13. Third-Party Links and Services
The Service may contain links to third-party websites or services (such as healthcare provider websites). This Privacy Policy does not apply to those third-party services. We encourage you to review the privacy policies of any third-party services you access.
14. Changes to This Privacy Policy
We may update this Privacy Policy from time to time. When we make changes:
- We will update the "Last Updated" date at the top of this policy
- For material changes, we will notify you by email or through the Service
- We will provide at least 30 days' notice before material changes take effect
Your continued use of the Service after changes become effective constitutes your acceptance of the revised policy.
15. California Privacy Rights (CCPA)
If you are a California resident, you have specific rights under the California Consumer Privacy Act (CCPA):
15.1 Right to Know
You have the right to request information about:
- The categories of personal information we collect
- The purposes for which we use your information
- The categories of third parties with whom we share your information
- The specific pieces of personal information we have collected about you
15.2 Right to Delete
You have the right to request deletion of your personal information, subject to certain exceptions.
15.3 Right to Non-Discrimination
We will not discriminate against you for exercising your privacy rights.
15.4 Sale of Personal Information
We do not sell your personal information. We have not sold personal information in the preceding 12 months.
15.5 Exercising Your Rights
To exercise your California privacy rights, contact us at privacy@kinswell.app. We will verify your identity before processing your request.
16. European Privacy Rights (GDPR)
If you are in the European Economic Area (EEA), United Kingdom, or Switzerland, you have additional rights under the General Data Protection Regulation (GDPR):
16.1 Legal Basis for Processing
We process your data based on:
- Contract: To provide the Service you requested
- Consent: For optional features and communications
- Legitimate Interests: To improve the Service and ensure security
16.2 Your Rights
- Right of Access: Request a copy of your personal data
- Right to Rectification: Correct inaccurate or incomplete data
- Right to Erasure: Request deletion of your data ("right to be forgotten")
- Right to Restrict Processing: Limit how we use your data
- Right to Data Portability: Receive your data in a portable format
- Right to Object: Object to processing based on legitimate interests
- Right to Withdraw Consent: Withdraw consent at any time
16.3 Data Protection Authority
You have the right to lodge a complaint with a supervisory authority in your country of residence if you believe our processing of your data violates applicable law.
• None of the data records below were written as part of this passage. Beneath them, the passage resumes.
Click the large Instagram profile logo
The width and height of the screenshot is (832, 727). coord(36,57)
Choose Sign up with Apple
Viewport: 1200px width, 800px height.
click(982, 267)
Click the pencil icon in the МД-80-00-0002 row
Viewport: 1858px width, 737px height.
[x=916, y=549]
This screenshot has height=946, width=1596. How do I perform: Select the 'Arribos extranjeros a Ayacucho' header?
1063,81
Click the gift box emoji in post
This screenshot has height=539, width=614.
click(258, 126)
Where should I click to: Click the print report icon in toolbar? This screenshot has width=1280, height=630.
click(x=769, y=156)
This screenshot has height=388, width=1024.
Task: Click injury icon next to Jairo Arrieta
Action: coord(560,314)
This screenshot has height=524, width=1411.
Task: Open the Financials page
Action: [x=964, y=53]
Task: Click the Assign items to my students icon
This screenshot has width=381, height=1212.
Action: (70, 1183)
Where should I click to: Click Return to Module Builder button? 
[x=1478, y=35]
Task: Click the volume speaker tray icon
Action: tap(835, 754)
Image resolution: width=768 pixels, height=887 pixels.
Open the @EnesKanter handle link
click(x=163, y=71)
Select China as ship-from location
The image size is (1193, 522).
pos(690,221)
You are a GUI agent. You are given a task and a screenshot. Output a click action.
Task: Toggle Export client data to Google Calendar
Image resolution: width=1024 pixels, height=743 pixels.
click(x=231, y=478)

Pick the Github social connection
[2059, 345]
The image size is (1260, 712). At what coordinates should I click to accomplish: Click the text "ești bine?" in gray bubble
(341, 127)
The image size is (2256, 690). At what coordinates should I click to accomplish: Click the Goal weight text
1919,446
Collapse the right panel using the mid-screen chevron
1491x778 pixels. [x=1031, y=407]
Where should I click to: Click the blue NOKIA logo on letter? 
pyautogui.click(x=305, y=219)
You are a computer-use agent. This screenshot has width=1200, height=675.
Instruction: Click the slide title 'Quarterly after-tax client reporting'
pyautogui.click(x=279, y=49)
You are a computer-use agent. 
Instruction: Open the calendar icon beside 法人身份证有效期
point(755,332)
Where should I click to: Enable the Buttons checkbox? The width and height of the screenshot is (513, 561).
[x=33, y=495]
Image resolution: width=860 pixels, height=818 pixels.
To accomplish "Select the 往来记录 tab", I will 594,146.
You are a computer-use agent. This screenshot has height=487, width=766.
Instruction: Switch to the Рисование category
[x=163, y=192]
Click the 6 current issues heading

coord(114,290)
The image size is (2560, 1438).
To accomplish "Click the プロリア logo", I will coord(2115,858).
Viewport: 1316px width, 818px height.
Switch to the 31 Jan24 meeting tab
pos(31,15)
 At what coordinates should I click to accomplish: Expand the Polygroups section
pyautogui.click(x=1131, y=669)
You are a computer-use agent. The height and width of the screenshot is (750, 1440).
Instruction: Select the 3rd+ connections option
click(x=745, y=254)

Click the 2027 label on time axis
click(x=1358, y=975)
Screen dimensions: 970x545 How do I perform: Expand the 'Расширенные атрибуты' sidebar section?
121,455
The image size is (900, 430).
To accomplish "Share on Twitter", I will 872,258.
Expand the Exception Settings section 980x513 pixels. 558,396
16.4 Contact for GDPR Inquiries
For GDPR-related requests, contact us at privacy@kinswell.app.
17. Contact Information
If you have questions, concerns, or requests regarding this Privacy Policy or our data practices, please contact us:
Kinswell
Privacy Inquiries:
Email: privacy@kinswell.app
General Support:
Email: support@kinswell.app
We will respond to your inquiry within 30 days.
18. Summary of Key Points
| Topic | Summary |
|---|---|
| What we collect | Account info, family member profiles, medications, health episodes, appointments |
| How we use it | To provide and improve the Service, communicate with you, ensure security |
| What we DON'T do | Sell your data, share with advertisers, use for targeted ads |
| Who we share with | Only essential service providers (database, payments, email) |
| Your rights | Access, export, correct, and delete your data |
| Security | Encryption, secure authentication, row-level security |
| Data location | United States (Supabase servers) |
| Contact | privacy@kinswell.app |
This Privacy Policy was last updated on December 7, 2025.